There are a few different options for porting Objective-C/Cocoa applications to Windows. Each option has different advantages and offers different capabilities. In this post, I'll give an overview of some of these options, their advantages and disadvantages.





Introduction



In this post, I'll look at the options available for porting Objective-C/Cocoa applications to Windows. There are other ways of writing compiled programs that are designed to be portable across multiple platforms (Qt, WxWidgets, Java, pure command-line C, etc) and numerous virtualized environments that are inherently platform independent (Java, Mono, etc) but this is a Cocoa blog so I'm going to ignore all of these.



A warning: porting software from the Mac to Windows is tricky and this post is not intended to solve those tricky situations. If you decide to port an Objective-C program to another platform, expect to build a lot of software via the command-line, track down bugs in libraries you didn't write and handle weird and cryptic error messages at every stage.
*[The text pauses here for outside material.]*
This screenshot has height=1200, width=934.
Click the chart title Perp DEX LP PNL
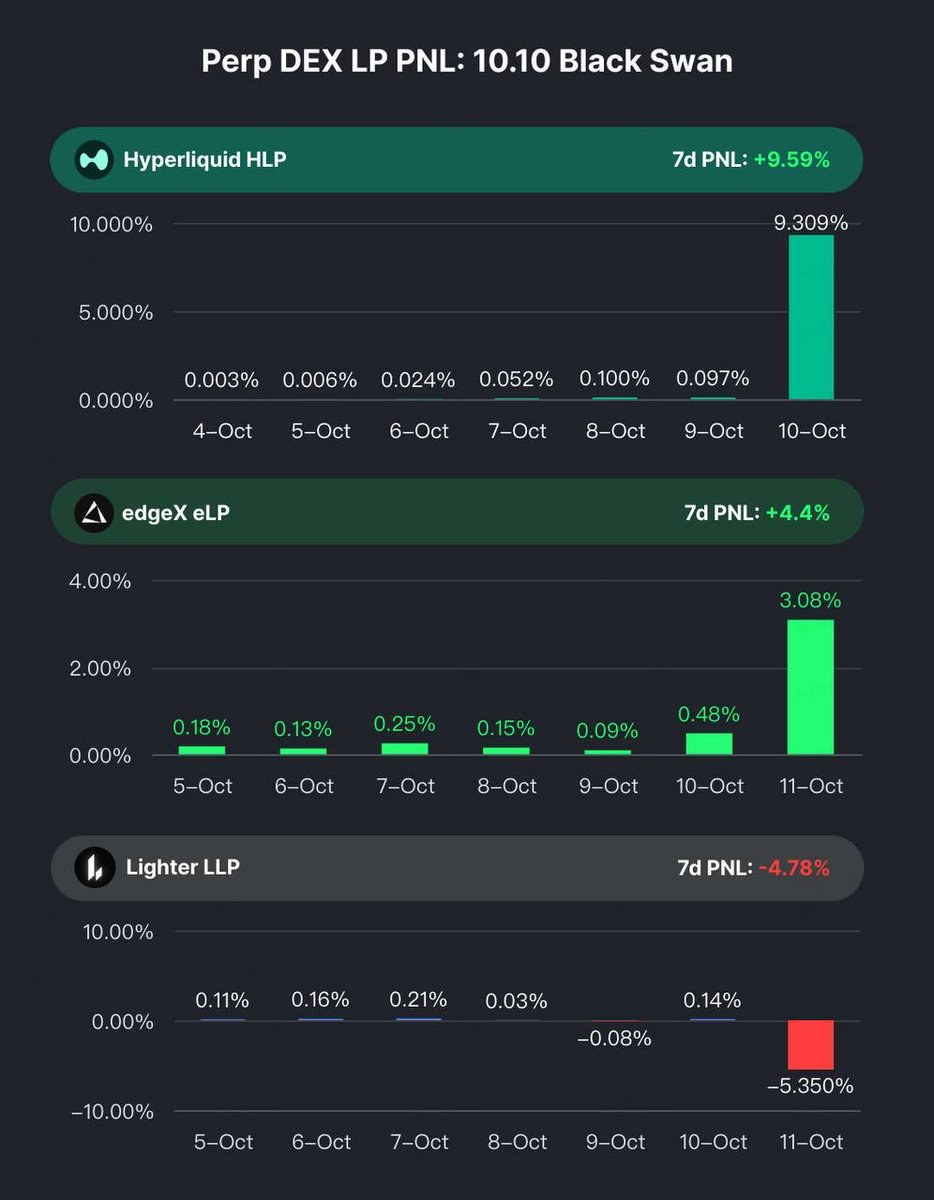pyautogui.click(x=467, y=61)
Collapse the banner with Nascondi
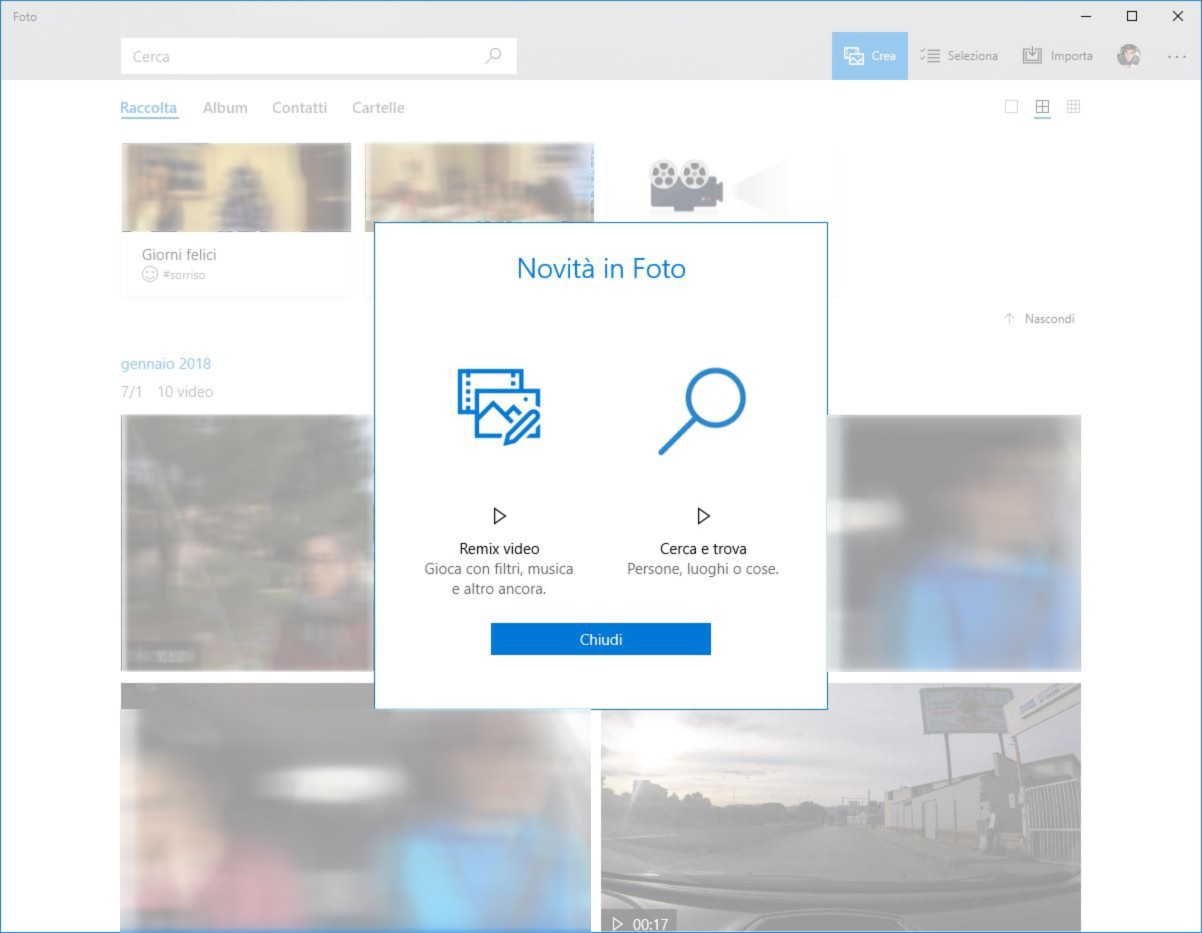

Keeping a common codebase across multiple platforms is good in the long-run but can actually be slower than a complete re-write to set up in the first place.



Recreating POSIX on Windows



Before I actually get to discussing porting Objective-C/Cocoa programs to Windows, I need to discuss the target environment. Specifically, the difficulty of getting the POSIX layer from the Mac to run on Windows.



Much of what is considered to be "standard C" on the Mac actually falls outside the minimalist standard C library and is part of the BSD system on the Mac. TCP/IP sockets, many file I/O calls, getting information about the current user; these are all traits of the BSD-derived POSIX layer on the Mac.



The first issue to solve when porting to Windows often involves looking at how to replace this BSD derived functionality. The short answer is that you normally need an API that will offer you POSIX-like behavior on Windows.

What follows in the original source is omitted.